If you’re looking for any sort of true quality, the sub-$1000 market just doesn’t have much.
Coming from a background in photography, you might expect the camcorder market to work a lot like the camera market, where it’s possible to find a $500 camera that performs close to the $2000 camera’s capabilities. Sadly, this couldn’t b farther from the truth.
Camcorders are vastly more complex than digital cameras, and understandably so. Where a digital camera takes one photo at a time, a camcorder basically has to take 24, 30, or 60 images in one second’s time. That means a lot more processing, a lot more effort, and a lot more money to get quality.
The bottom line is that for all the technology it takes to get a good picture in video, camcorder manufacturers simply can’t put it all into a sub-$1000 machine and expect to make enough money for it to be worth their while.
I have three suggestions. The first would be to save for the funding to get the right camera. The second would be to rent a couple cameras to try them out. Find a friend with a sub-$1000 MiniDV cam and record some clips. Then go rent (and learn to use) a pro grade camera and shoot some footage, and compare. Thirdly, you can look for used gear. Used gear can be seriously marked down, but make sure you can physically inspect and test everything. Look for bad pixels, tape drive problems, and anything that might cause issues down the road. I would trust a used Sony more than a used Canon personally (Canon has a somewhat flaky tape head on their GL series), but either would work.
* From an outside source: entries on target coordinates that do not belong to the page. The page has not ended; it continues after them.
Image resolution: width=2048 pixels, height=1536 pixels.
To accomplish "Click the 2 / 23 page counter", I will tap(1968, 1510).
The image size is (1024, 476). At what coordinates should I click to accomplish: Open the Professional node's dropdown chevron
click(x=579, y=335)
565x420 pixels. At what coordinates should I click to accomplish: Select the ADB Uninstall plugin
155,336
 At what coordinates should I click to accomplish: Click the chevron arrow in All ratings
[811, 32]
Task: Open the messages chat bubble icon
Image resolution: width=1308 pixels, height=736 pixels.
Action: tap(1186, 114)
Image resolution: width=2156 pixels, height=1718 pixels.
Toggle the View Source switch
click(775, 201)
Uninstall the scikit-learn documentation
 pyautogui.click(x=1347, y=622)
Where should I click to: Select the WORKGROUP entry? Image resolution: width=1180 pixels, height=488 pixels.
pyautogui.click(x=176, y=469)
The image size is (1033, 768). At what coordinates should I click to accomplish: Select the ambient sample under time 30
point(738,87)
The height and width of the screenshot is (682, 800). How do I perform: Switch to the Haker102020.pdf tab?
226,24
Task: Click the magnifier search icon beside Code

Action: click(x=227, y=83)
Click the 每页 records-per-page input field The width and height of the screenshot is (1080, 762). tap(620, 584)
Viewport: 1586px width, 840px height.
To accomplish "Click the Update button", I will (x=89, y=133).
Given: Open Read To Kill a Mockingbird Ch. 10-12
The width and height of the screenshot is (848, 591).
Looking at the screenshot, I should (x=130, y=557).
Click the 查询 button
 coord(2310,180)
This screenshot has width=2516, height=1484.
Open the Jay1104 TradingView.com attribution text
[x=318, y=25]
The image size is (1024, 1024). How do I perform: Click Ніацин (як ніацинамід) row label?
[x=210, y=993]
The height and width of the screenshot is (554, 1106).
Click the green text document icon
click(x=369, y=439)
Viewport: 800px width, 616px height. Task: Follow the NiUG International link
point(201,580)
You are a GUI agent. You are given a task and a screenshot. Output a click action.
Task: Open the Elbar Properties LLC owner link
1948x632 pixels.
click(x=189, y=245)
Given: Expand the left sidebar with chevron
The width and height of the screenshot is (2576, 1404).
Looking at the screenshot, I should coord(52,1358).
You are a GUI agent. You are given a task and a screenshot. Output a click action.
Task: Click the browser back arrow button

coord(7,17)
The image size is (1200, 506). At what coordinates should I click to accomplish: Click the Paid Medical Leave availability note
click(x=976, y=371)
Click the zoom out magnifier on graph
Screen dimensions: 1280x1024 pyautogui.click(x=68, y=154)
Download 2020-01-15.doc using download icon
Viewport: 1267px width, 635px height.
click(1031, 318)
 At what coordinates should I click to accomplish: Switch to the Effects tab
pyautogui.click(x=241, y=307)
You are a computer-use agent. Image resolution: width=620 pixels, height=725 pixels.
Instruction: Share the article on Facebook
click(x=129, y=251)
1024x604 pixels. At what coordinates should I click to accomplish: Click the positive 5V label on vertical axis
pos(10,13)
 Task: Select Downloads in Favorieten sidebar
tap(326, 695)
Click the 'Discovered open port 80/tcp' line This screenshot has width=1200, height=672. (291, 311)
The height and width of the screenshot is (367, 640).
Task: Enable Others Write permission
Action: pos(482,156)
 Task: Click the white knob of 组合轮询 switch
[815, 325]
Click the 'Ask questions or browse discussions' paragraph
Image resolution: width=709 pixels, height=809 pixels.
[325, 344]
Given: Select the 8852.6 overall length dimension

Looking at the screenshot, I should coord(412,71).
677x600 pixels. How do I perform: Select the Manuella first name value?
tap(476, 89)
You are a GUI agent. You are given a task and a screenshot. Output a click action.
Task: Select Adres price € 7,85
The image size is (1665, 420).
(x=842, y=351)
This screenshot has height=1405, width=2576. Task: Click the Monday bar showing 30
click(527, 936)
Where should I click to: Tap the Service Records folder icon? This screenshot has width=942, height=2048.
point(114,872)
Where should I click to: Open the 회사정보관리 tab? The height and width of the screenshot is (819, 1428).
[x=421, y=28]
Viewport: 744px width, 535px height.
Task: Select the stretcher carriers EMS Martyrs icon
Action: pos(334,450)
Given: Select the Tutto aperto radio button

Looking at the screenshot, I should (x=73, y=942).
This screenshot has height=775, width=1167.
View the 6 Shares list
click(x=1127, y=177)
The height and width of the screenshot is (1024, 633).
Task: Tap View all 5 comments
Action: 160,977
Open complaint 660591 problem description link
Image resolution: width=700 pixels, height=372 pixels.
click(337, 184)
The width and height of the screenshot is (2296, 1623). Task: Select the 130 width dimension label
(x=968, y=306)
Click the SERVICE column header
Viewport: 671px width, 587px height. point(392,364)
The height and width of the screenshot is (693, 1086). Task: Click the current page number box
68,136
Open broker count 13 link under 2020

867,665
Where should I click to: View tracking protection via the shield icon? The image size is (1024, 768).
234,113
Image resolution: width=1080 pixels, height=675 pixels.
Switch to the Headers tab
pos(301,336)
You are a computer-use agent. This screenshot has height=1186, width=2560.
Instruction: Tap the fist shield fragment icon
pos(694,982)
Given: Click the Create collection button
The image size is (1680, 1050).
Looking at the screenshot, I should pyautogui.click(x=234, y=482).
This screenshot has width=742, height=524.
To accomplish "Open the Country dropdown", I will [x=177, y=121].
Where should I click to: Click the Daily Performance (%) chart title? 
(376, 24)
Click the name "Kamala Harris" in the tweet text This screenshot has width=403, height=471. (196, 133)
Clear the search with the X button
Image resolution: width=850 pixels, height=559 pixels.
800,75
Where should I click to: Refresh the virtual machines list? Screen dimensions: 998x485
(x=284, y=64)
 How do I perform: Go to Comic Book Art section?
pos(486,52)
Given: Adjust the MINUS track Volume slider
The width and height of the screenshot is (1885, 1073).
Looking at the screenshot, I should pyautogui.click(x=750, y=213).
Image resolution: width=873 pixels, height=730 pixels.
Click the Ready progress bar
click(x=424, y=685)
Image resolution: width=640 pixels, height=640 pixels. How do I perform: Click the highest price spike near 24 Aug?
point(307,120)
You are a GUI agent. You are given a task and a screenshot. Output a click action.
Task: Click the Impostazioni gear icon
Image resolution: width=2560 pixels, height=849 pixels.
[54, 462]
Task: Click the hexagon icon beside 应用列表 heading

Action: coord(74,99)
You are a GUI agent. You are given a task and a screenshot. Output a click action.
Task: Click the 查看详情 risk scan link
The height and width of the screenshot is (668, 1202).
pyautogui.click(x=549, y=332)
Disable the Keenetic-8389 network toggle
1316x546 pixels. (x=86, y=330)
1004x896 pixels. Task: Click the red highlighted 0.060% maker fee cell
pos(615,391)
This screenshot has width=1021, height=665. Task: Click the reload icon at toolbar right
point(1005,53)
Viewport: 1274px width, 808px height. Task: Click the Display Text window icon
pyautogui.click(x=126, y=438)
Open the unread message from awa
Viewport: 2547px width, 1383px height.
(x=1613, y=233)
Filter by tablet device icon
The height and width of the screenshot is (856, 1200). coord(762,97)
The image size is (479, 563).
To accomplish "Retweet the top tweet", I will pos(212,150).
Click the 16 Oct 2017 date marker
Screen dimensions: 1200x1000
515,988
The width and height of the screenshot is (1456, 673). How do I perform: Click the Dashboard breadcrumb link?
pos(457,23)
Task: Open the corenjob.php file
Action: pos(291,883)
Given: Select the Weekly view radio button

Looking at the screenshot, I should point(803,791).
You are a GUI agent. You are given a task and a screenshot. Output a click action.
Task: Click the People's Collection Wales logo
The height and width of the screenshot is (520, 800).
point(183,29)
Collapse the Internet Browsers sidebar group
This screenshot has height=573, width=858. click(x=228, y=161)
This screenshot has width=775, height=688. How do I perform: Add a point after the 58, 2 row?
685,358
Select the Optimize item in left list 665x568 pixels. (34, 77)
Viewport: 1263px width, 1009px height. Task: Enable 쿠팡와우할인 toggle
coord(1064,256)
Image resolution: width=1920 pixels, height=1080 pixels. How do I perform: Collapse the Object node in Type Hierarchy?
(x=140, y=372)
But if you still insist on a sub, $1000 camera, I’ll sell you two for that price. I’ve got a Hi-8 Sony handycam and a MiniDV JVC, and I’ll sell them together for that price. Be advised the the JVC has issues and is probably less than 15 hours of use from needing servicing. The Sony’s working fine though, and I actually use it as an emergency camera at weddings. As long as I keep the footage shot on it very brief, you don’t notice the poor quality too much.